After three rounds of in-depth discussions, the boards of SK affiliates agreed that governance should be innovated centered on the board of directors so that it can fulfill its authority and responsibility as an independent supreme decision-making body.
In particular, there was consensus on the need to strengthen the role of outside directors to monitor and check management, and they decided to actively promote ▲strengthening outside directors’ capabilities through educational programs ▲discovering outside director candidates with expertise ▲sharing company management information and expanding communication with executives.
At the third workshop held on the 7th, there was active agreement on SK Inc. and others establishing ‘Personnel Committee’ and ‘ESG Committee’ under the board of directors this year, entrusting key management activities such as ▲CEO evaluation and candidate recommendation ▲review of inside directors’ compensation appropriateness ▲review of mid- to long-term growth strategies to the board, thereby practicing board-centered management.

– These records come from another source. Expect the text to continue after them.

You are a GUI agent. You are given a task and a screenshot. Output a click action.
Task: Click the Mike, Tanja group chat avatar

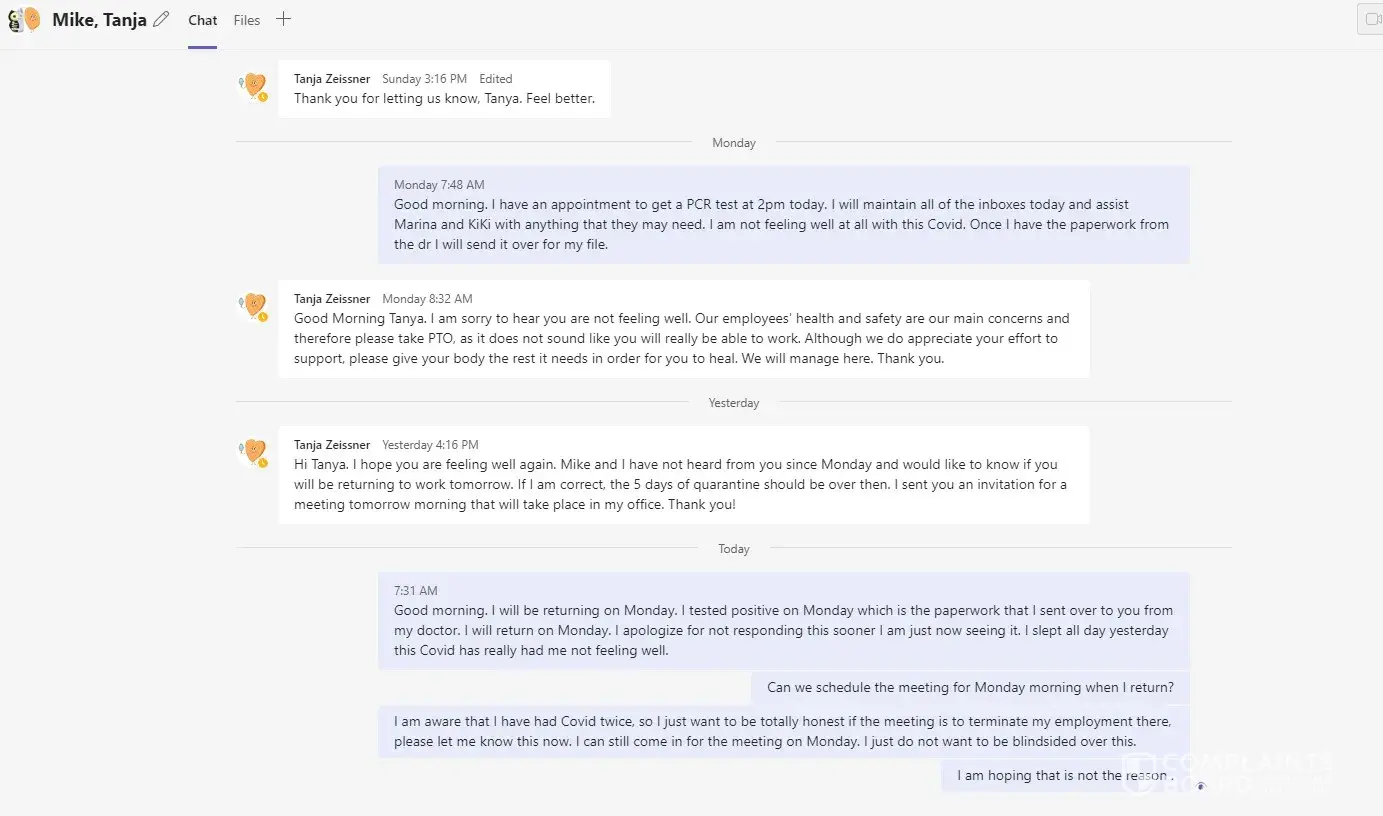(x=24, y=20)
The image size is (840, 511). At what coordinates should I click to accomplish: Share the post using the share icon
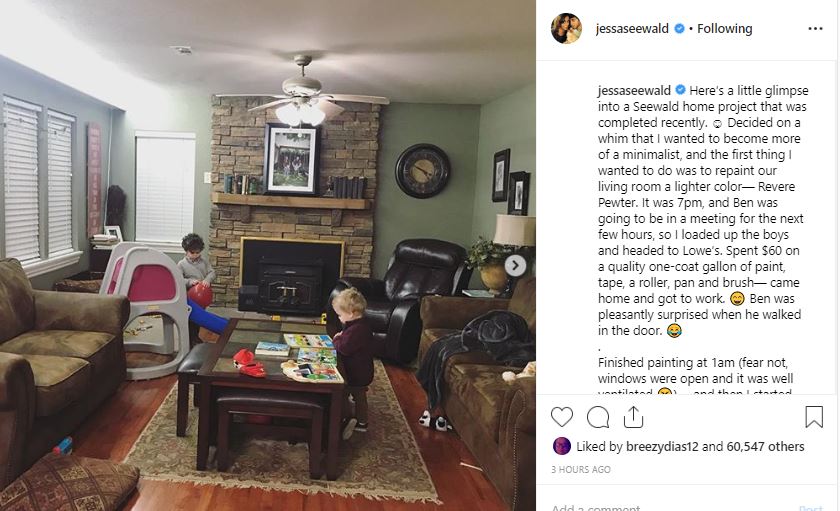pyautogui.click(x=633, y=417)
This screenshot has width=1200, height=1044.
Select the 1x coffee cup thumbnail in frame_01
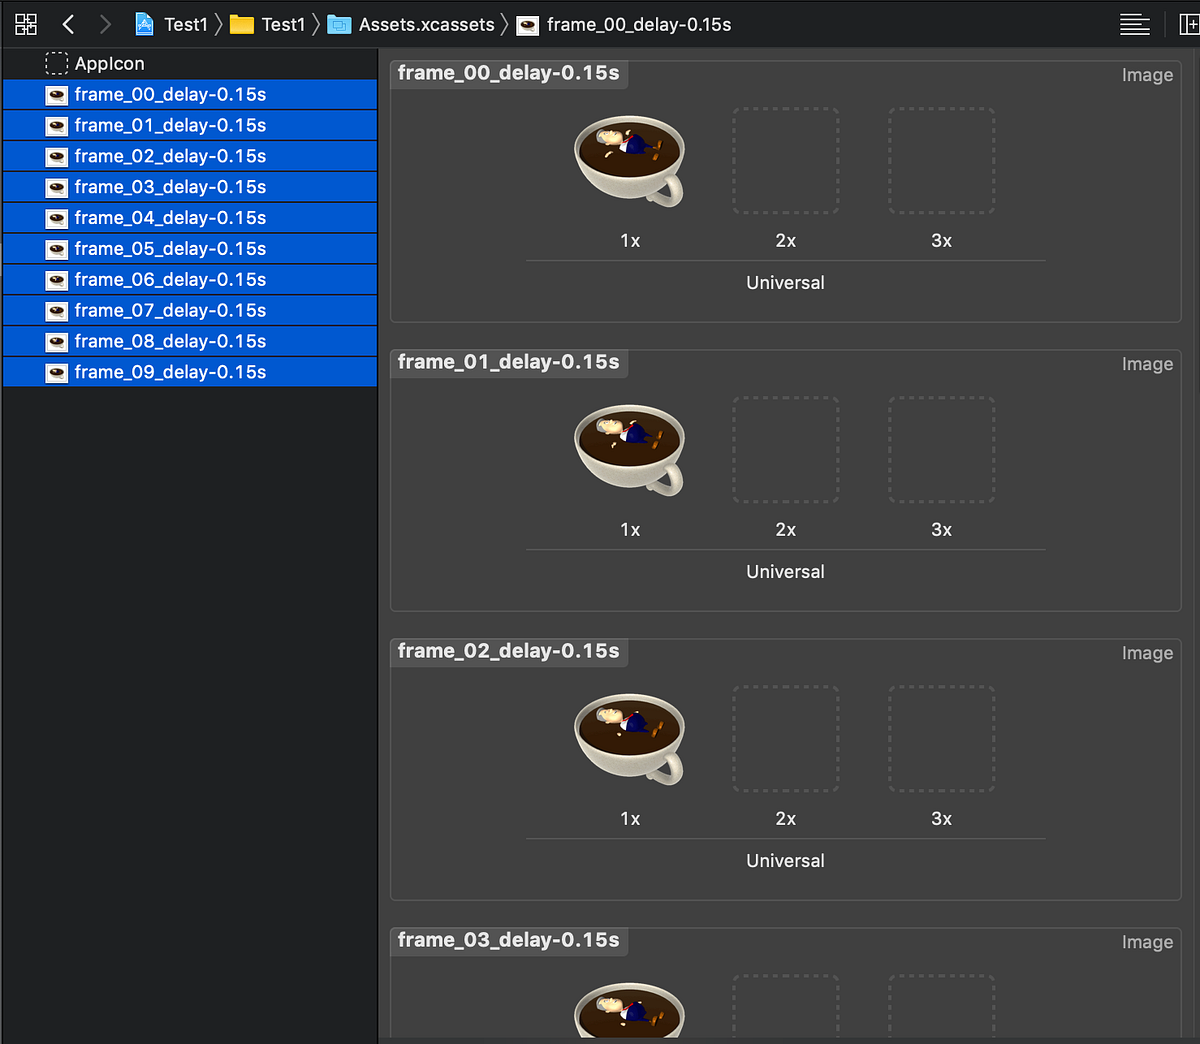coord(629,449)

They decided to expand such measures to other affiliate boards as well.
Accordingly, from the end of this year, CEO evaluation and compensation will be decided by each company’s board of directors within SK Group.
During the workshops conducted remotely via video conference, outside directors proposed various measures to create a more transparent and practical working board, with Chairman Chey and CEOs adding their opinions.
Kim Jong-hoon, outside director and chairman of SK Innovation’s board, said at the third workshop on the 7th, "Inside directors have limitations in supervising management due to their relationship with the CEO, so the role of outside directors is important. For this, not only expertise but also a proactive sense of ownership and participation in company management are necessary."
Lee Chan-geun, outside director and shareholder communication committee member of SK Inc.’s board, emphasized, "When meeting domestic and foreign shareholders and investors, there seems to be great interest in potential conflicts of interest between holding companies and subsidiaries, as well as CEO evaluation and compensation processes. We must build market trust through sufficient communication and information provision."
Chairman Chey Tae-won also stated, "The core of the Governance Story is to prove governance transparency to the market and thereby gain long-term trust." He expressed hope that "outside directors will attend IR events (investor relations meetings) with the CEO to communicate with the market and also engage more with internal members."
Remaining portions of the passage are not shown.